▸ **REQUIREMENTS**
Continue the forum post about healing after a spouse's affair from the point where it stops.

▸ **ARTICLE**

As far as her needing prompting to tell you she loved you, perhaps she thought you wouldn't want to hear it at the time. Try to look at it this way: She just confessed to being with someone else, but she was going to sit and tell you to your face that she loves you? I can see where it would just feel wrong to her. Now that she knows you need to hear it from her, though, she should certainly be able freely express that to you.

As far as the gory details go, I was told by counselors, pastors, and radio talk show hosts that I shouldn't ask the details, that it would only hurt me......BULL! While that may be true for some, I really don't believe it to be true for the majority of affair survivors. First of all, we need to see that our partner is willing to be an open book, completely honest. Secondly, we need to begin to heal, and that means we must know what EXACTLY we're healing from. I think the main reason we ask detailed questions is to determine how emotionally attached our spouse was/is to the intruder. We like the security of knowing that what we share with them goes deeper. I say, ask away. I admit it took years for my mental images of my husband with some skank to be erased, but they did go away. I would say that's the only downfall to knowing the gritty details.

▸ **INFORMATION PROVIDED**

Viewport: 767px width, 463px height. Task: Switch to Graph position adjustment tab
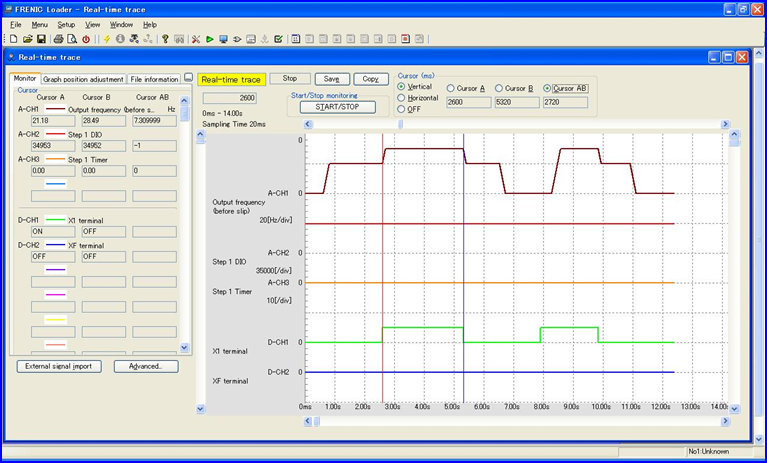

--

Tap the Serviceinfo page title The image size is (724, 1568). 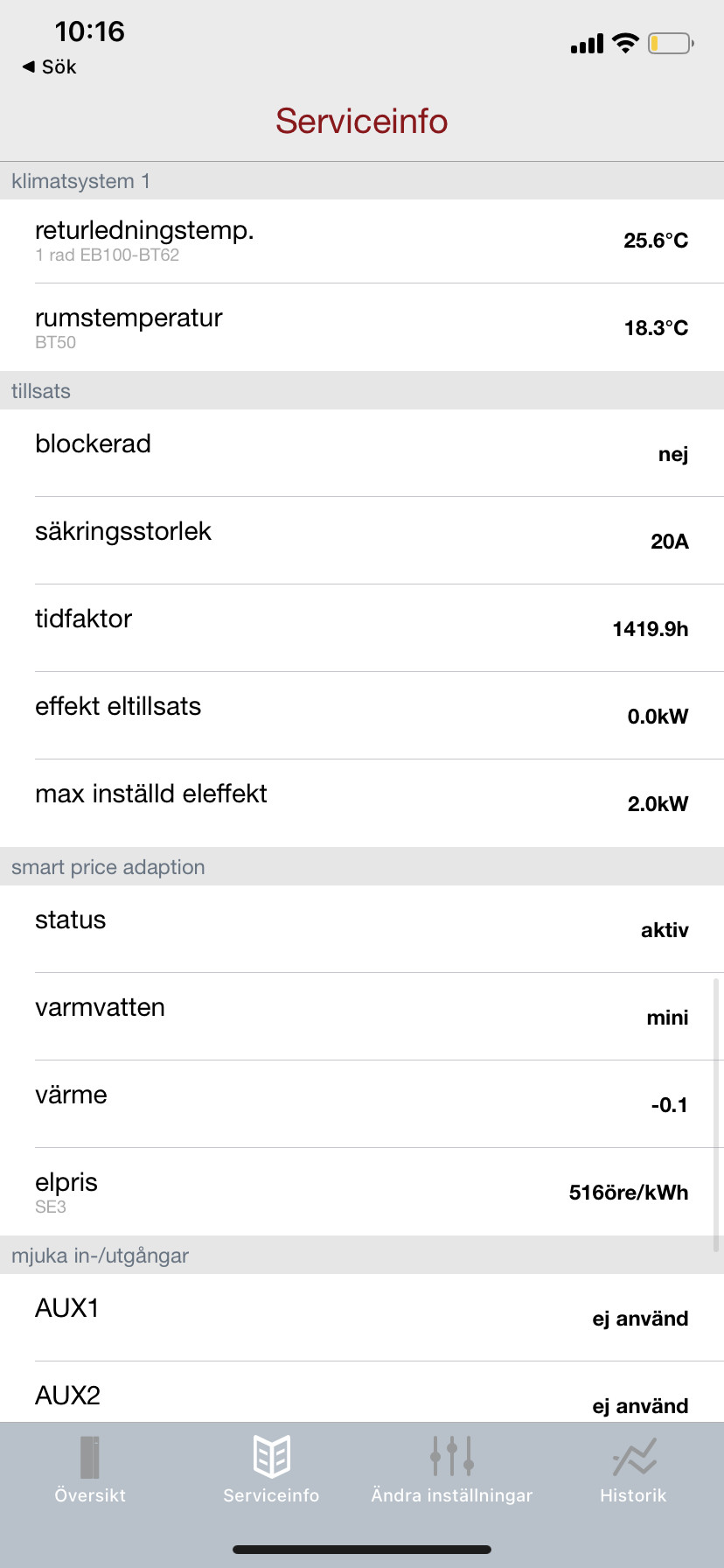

▸ **RESULT FOR THIS TASK**
You have the right to ask anything of her regarding the details of the affair and/or her whereabouts at anytime from this point forward, and she should willingly comply. Otherwise, how can you trust her again?

Take care of yourself, and, at least for a while, put yourself first. If you need to be apart, let her be the one to have to worry about the house and kids for the day while you go clear your head. After all, she created the situation.


----------



## blue-man

This is my first post!! I also just found out about my wife's affair about a month and 1/2 ago. We are doing ok and she has been very fourth coming about some details but I want to hear everything. She is a little worried that it will hurt me, but I'm already hurt and I need to know what she did and when so I can get past it completely. We both have changed a lot over this last month and 1/2 and are working on rebuilding our relationship. So far this has made us both realize that we need to spend more quality time together and rebuild our intimacy level. We have been together almost 17 years and married for 12 years next week, somewhere along the way we forgot to make that time for each that is so important. We are now planning to go to counseling together and work hard to get back to normal. The hardest part about her affair was that it was with someone that we worked with, luckily he quit as soon as his girlfriend found out. BTW I found out from a FB message from his girlfriend. My wife knew she knew and still didn't tell me. We have a lot to work out but I still love her and forgave her right away but I have not forgotten. Hopefully hearing all the gory details will help me get past it.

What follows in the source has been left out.